Mesomyzon's exquisitely preserved fossils show a creature very similar to modern-day lampreys, having a well-developed sucking oral disk, a branchial basket, at least seven pairs of gill pouches and corresponding gill arches, impressions of gill filaments, and at least 80 myomeres of its musculature. Its anterior (first) dorsal fin was very long, running down 44%-48% of its body, and it had a ribbon-like preanal skin fold not known in any other lamprey. It had the same three-phase life cycle found in modern lampreys.

A phylogenetic analysis conducted in 2018 shows that Mesomyzon is the fossil lamprey most closely related to modern taxa, though it is not closely related to any modern group.

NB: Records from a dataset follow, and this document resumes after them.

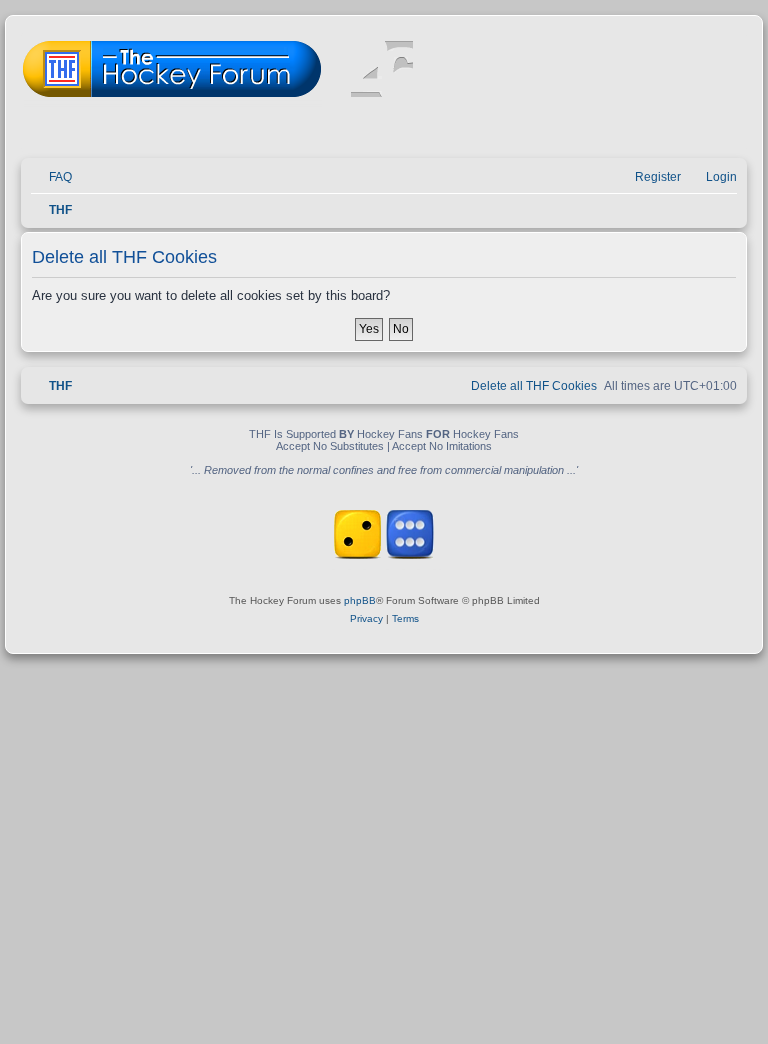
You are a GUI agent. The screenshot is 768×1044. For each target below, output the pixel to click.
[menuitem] (51, 177)
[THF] (252, 70)
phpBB (360, 600)
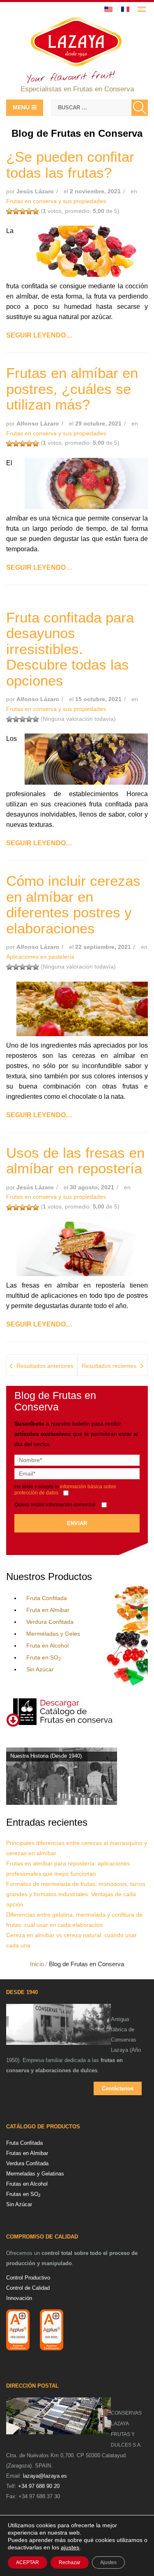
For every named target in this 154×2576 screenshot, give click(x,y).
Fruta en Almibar (47, 1610)
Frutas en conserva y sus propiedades (56, 201)
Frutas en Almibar (27, 2153)
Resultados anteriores (45, 1366)
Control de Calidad (28, 2288)
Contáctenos (117, 2088)
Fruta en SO (43, 1657)
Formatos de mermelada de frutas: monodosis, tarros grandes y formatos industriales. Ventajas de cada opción (75, 1894)
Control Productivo (28, 2278)
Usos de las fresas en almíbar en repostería (75, 1161)
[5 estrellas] (35, 211)
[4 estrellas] (29, 211)
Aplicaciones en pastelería (40, 956)
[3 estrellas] (22, 211)
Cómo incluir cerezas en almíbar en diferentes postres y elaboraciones (73, 904)
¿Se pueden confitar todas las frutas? (70, 165)
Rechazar (69, 2562)
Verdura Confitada (50, 1621)
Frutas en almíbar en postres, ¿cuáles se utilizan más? (72, 388)
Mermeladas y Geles (53, 1633)
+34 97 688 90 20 (39, 2486)
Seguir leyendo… (39, 335)
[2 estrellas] (16, 211)
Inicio (37, 1963)
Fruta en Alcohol (47, 1645)
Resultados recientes (109, 1366)
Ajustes (108, 2562)
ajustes (70, 2547)
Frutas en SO (23, 2194)
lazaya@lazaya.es (45, 2476)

On the other hand, Brownstein & Near (2022) found it to be a member of the lamprey crown group, most closely related to Petromyzontidae. However, a 2023 study found it again to be a derived stem lamprey, with the earlier Yanliaomyzon from the same region found to be more closely related to modern lampreys. This study also suggested Mesomyzon to be a blood feeder.